Files
markitect-tool/docs/markdown-dataflow-workflow-assessment.md

4.2 KiB

Markdown Dataflow Workflow Assessment

Date: 2026-05-04

Question

Can markitect-tool support workflows that grab data from one or more Markdown documents, process it deterministically or with optional LLM assistance, and inject the result into one or more Markdown outputs?

Short Answer

Partially today, but not yet as a clean framework.

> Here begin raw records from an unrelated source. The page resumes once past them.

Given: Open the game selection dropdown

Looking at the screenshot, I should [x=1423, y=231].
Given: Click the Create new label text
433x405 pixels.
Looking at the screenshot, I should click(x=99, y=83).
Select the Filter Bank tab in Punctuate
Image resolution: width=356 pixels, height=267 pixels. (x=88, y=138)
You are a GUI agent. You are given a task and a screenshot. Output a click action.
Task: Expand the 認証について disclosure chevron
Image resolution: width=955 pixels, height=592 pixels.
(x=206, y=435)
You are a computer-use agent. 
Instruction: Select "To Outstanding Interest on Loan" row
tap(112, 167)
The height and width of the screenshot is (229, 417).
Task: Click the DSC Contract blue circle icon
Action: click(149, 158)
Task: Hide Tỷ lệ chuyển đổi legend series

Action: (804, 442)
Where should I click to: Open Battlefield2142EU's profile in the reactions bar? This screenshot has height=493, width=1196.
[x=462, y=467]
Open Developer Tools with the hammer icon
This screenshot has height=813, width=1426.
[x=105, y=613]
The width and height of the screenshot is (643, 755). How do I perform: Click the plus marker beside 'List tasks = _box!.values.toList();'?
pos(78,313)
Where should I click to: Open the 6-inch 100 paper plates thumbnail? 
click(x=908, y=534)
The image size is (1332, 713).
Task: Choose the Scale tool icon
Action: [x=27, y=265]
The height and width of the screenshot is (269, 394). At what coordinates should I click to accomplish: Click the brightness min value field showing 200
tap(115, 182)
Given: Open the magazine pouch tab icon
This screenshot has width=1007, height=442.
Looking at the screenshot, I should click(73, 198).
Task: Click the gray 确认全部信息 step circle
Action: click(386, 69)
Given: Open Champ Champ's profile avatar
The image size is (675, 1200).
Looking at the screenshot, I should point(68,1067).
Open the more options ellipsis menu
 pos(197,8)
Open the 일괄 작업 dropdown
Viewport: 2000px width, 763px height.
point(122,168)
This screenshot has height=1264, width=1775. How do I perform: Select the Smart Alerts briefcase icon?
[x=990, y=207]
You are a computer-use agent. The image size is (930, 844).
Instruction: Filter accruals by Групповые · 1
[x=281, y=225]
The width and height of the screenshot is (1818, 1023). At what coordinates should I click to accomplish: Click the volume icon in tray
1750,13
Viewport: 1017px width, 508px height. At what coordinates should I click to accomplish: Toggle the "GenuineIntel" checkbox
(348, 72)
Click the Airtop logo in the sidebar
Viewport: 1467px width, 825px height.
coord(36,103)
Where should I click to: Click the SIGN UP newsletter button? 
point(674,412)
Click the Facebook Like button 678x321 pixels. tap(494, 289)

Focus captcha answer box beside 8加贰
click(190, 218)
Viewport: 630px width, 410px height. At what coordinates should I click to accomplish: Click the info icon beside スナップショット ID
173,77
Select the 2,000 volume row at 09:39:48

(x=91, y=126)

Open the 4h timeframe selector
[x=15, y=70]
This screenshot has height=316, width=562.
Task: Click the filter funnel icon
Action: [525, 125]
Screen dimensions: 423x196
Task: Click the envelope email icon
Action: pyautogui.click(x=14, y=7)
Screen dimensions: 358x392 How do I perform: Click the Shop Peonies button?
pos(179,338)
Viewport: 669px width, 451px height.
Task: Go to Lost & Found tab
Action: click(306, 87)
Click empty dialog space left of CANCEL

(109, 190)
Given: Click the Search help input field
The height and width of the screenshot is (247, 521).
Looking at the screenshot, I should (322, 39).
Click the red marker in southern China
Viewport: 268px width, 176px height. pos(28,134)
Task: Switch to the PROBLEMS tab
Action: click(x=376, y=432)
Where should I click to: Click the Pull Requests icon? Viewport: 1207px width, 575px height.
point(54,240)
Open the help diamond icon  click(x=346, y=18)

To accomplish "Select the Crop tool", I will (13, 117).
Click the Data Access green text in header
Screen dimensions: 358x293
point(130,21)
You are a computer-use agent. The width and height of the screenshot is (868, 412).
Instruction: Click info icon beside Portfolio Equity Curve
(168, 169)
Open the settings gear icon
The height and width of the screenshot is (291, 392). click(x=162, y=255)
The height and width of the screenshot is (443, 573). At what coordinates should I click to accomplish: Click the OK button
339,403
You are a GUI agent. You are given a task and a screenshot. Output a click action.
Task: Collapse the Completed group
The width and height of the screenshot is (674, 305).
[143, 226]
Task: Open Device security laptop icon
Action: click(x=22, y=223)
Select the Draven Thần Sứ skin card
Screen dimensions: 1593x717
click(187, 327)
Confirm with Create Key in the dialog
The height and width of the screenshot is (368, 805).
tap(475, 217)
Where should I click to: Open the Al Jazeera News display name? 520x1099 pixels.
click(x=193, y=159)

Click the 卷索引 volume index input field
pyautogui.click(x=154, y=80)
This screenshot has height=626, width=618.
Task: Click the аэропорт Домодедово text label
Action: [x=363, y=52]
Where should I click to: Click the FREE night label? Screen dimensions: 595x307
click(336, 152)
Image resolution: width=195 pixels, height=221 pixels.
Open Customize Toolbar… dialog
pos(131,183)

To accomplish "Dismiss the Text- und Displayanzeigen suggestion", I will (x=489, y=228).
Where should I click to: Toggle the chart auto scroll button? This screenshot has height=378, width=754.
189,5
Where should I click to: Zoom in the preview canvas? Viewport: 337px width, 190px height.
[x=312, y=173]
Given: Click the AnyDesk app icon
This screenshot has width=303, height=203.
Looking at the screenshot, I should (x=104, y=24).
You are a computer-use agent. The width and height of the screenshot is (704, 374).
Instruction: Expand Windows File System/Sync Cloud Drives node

The current implementation provides the right primitives:

  • parse Markdown and frontmatter
  • query/extract structured content
  • transform documents
  • compose files
  • include/transclude content
  • render deterministic templates
  • generate stubs from contracts
  • run simple generation plans
  • expose a provider-neutral assisted-generation hook

However, the user still has to orchestrate these steps manually through shell commands or Python code. There is no declarative pipeline model that says:

sources -> extracted data products -> deterministic processors -> assisted
processors -> templates/generation -> multiple outputs

That missing layer is where markitect can become much more practical.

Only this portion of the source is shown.